Personnel pénitentiaire : L’interdiction du droit de grève sans garanties disciplinaires jugée inconstitutionnelle

Conseil constitutionnel

La privation du bénéfice des garanties disciplinaires en cas d’irrespect de l’interdiction du droit de grève par les agents de l’administration pénitentiaire méconnaît le « principe du contradictoire » et est déclarée contraire à la Constitution.
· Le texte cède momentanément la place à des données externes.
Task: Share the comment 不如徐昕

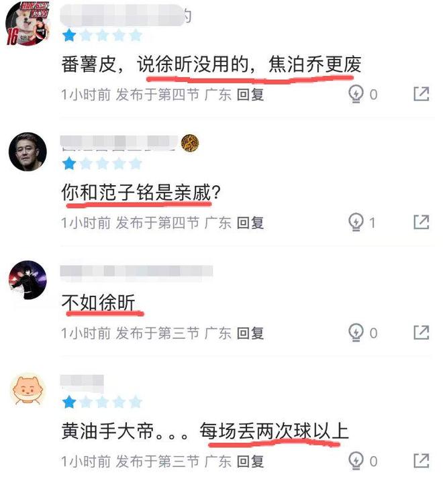Action: point(422,333)
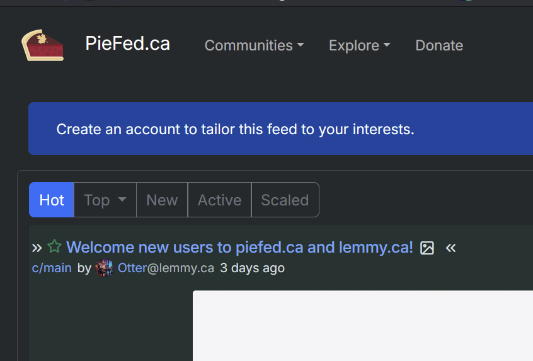Image resolution: width=533 pixels, height=361 pixels.
Task: Select the Hot sort tab
Action: [x=52, y=200]
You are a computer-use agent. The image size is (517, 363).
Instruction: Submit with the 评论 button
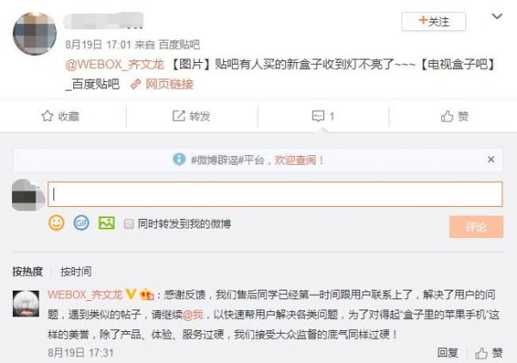(476, 227)
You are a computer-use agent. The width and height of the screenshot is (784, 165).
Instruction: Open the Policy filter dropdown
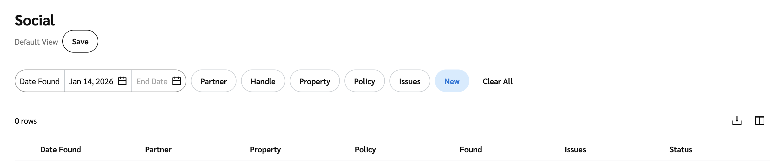point(364,81)

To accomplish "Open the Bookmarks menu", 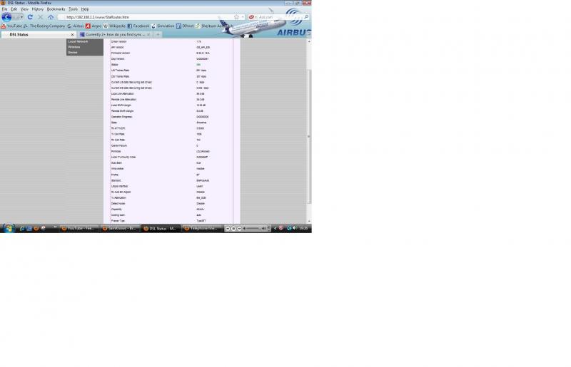I will click(x=56, y=9).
L'article 3 de l'ordonnance du 6 août 1958 relative au statut spécial des fonctionnaires des services déconcentrés de l’administration pénitentiaire (rédaction loi n° 92-125 du 6 février 1992) dispose en effet que « toute cessation concertée du service, tout acte collectif d'indiscipline caractérisée de la part des personnels des services déconcentrés de l'administration pénitentiaire est interdit. Ces faits, lorsqu'ils sont susceptibles de porter atteinte à l'ordre public, pourront être sanctionnés en dehors des garanties disciplinaires » et il était soutenu que ces dispositions, d’une part, méconnaissaient les droits de la défense en ce qu'elles privent l'agent des services déconcentrés de l'administration pénitentiaire, poursuivi à titre disciplinaire pour avoir enfreint l'interdiction du droit de grève, du bénéfice des garanties disciplinaires et, d’autre part, portaient atteinte au principe de légalité des délits et des peines.

L'agent des services déconcentrés de l'administration pénitentiaire qui prend part à une cessation concertée du service ou à tout acte collectif d'indiscipline caractérisée peut, relève le ConseilCons. const., 10 mai 2019, n° 2019-781 QPC, Grégory M., « lorsque ces faits sont susceptibles de porter atteinte à l'ordre public », être sanctionné disciplinairement mais, en prévoyant que cette sanction peut être prononcée « en dehors des garanties disciplinaires », le législateur a méconnu, juge le Conseil, « le principe du contradictoire » et sans qu'il soit besoin d'examiner l'autre grief, la seconde phrase de l'article 3 de l'ordonnance du 6 août 1958 est déclarée contraire à la Constitution.

Aucun motif ne justifie, selon le Conseil, de reporter les effets de la déclaration d'inconstitutionnalité qui intervient donc à compter de la date de publication de la décision et est applicable à toutes les affaires non jugées définitivement à cette date.

En fondant sa décision sur l’article 16 de la Déclaration des droits de l’homme et du citoyen, le Conseil constitutionnel ne revient, selon la ministre de la justice Nicole Belloubet, « ni sur l'interdiction du droit de grève pour les personnels de surveillance, ni sur le principe du prononcé de sanctions disciplinaires contre les agents qui cessent leur service de manière concertée », seul le fait que les sanctions étaient prononcées, comme le prévoyaient les textes depuis 1958, sans débat contradictoire est critiqué.

Le ministère de la justice va tenir compte de cette décision, assure le communiqué, en mettant en place « une procédure disciplinaire adaptée » en cas de cessation concertée du travail qui permette d’assurer la continuité du service public pénitentiaire, indispensable à la sécurité des Français et au respect des droits des détenus.